NFS nfsStBlksize and buffer overflows (NFS RPC: Timed out)

Discussion:

Peter Dufault

2014-09-10 13:53:24 UTC

My client is having problems similar to that described here:

http://www.rtems.org/rtems/maillistArchives/rtems-users/2011/march/msg00228.html

I don't understand the details, or why one needs to limit the I/O size based on the ethernet chip set, but I did verify that cpukit/libfs/src/nfsclient/src/nfs.c does not have changes described in the email and that changing nfs.c and then setting nfsStBlksize to 4096 before calling nfsInit() works around the issue. This is on the phycore_mpc5554 BSP with the smc91111 ethernet chip.

I'll gladly submit a bug and a patch for nfs.c, but I don't fully understand the issue. I could just describe the bug as "NFS does not honor nfsStBlksize" and submit it as that.

Does this make sense or is there a more fundamental bug at a different level?

Peter
-----------------
Peter Dufault
HD Associates, Inc. Software and System Engineering

Peter Dufault

2014-09-11 11:47:11 UTC

Permalink

Post by Peter Dufault
http://www.rtems.org/rtems/maillistArchives/rtems-users/2011/march/msg00228.html
I don't understand the details, or why one needs to limit the I/O size based on the ethernet chip set, but I did verify that cpukit/libfs/src/nfsclient/src/nfs.c does not have changes described in the email and that changing nfs.c and then setting nfsStBlksize to 4096 before calling nfsInit() works around the issue. This is on the phycore_mpc5554 BSP with the smc91111 ethernet chip.

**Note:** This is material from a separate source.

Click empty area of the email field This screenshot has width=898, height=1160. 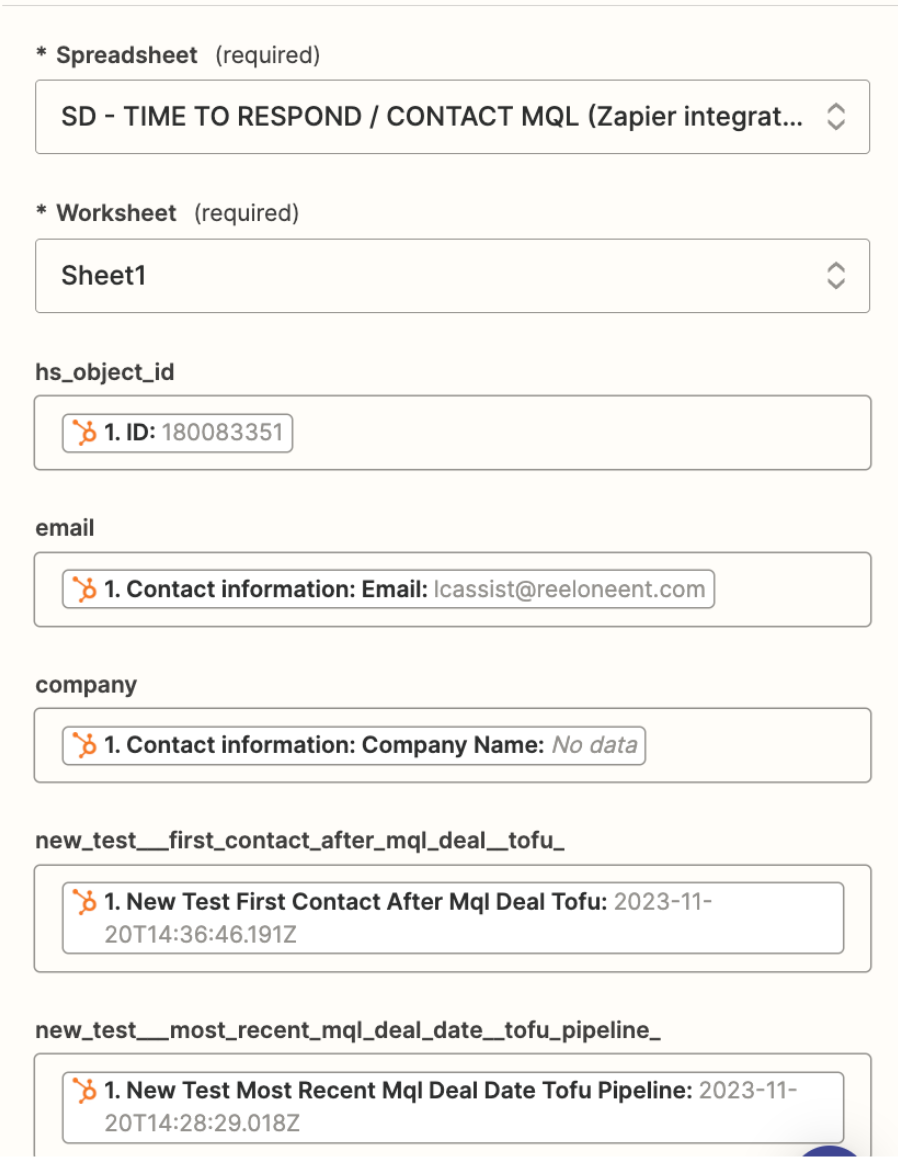[x=790, y=589]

According to http://osr507doc.sco.com/en/PERFORM/NFS_tuning.html mounting the file system with a smaller rsize and wsize should address the problem:

"If the network adapter on an NFS client cannot handle full frames and back-to-back packets, reduce the NFS read and write transfer sizes below the default of 8KB. To do this, specify the mount(ADM) option modifiersrsize and wsize for each mounted filesystem. These must be added to the options defined for the mntopts keyword in the file /etc/default/filesys (see filesys(F) for more information). The following is an example of such an entry reducing the read and write transfer sizes to 1KB (1024 bytes):

" bdev=nfs_svr:/remote \
mountdir=/remote_mnt fstyp=NFS \
fsck=no fsckflags= \
init=yes initcmd="sleep 2" \
mntopts="bg,soft,rsize=1024,wsize=1024" \
rcmount=yes rcfsck=no mountflags=..."

Note that nfs.c already sets the blocksize based on nfsStBlksize:

/* Set to "preferred size" of this NFS client implementation */
buf->st_blksize = nfsStBlksize ? nfsStBlksize : fa->blocksize;

The existing code limits I/O transfers to nfsStBlksize or NFS_MAXDATA and not the file system blocks size. Is there a way to get back to the buf->st_blksize given the "rtems_libio_t *iop" in the NFS I/O routines? Then the file system blocksize could be used as the limit.

The above code-quote has an additional bug. nfsStBlksize has a default value of DEFAULT_NFS_ST_BLKSIZE which is NFS_MAXDATA which is 8K, so the default RTEMS behavior is that buf->st_blksize is always 8K even if fa->blocksize is 4K.

So currently:
- I/O is not limited to the file system block size;
- The mounted block size is ignored and nfsStBlksize is used, which defaults to 4K.

The first problem can be fixed by getting from the iop back to the block size and then limiting the transfer at that size. The second can be fixed by initializing nfsStBlksize to 0 instead of NFS_MAXDATA.

Peter
-----------------
Peter Dufault
HD Associates, Inc. Software and System Engineering

Peter Dufault

2014-09-11 13:11:09 UTC

Permalink

Post by Peter Dufault
- I/O is not limited to the file system block size;
- The mounted block size is ignored and nfsStBlksize is used, which defaults to 4K.

I meant 8K above. Anyway, looking through the code and the associated change log this behavior is intentional, apparently the newlib file system blocksize used to default to something small like 512 bytes and increasing the default reported size to 8K improved performance (no buffer cache on NFS).

The value I'm getting now is a 4K file system blocksize on my NFS file system, I'm not sure if that's in newlib or somewhere in the NFS code, I don't see 4K there. Changing the code to go back to using the file system block size would hurt performance for everyone unless more work is done to get the default to 8K for NFS mounts. I'm just going to change the code to limit it to nfsStBlksize and put a comment about why it is the way it is.

If someone understands the state of the file system code today and how it's changed over the years and wants to suggest a better fix I'll listen.

So:
- Default for nfsStBlksize will be 8192.
- Default behavior is to ignore the file system block size (nfsStBlksize not 0), nfsStBlksize will be reported.
- nfsStBlksize set to 0 will pay attention to the file system block size and limit I/O at that.

I think that's the author's original intention.

Peter
-----------------
Peter Dufault
HD Associates, Inc. Software and System Engineering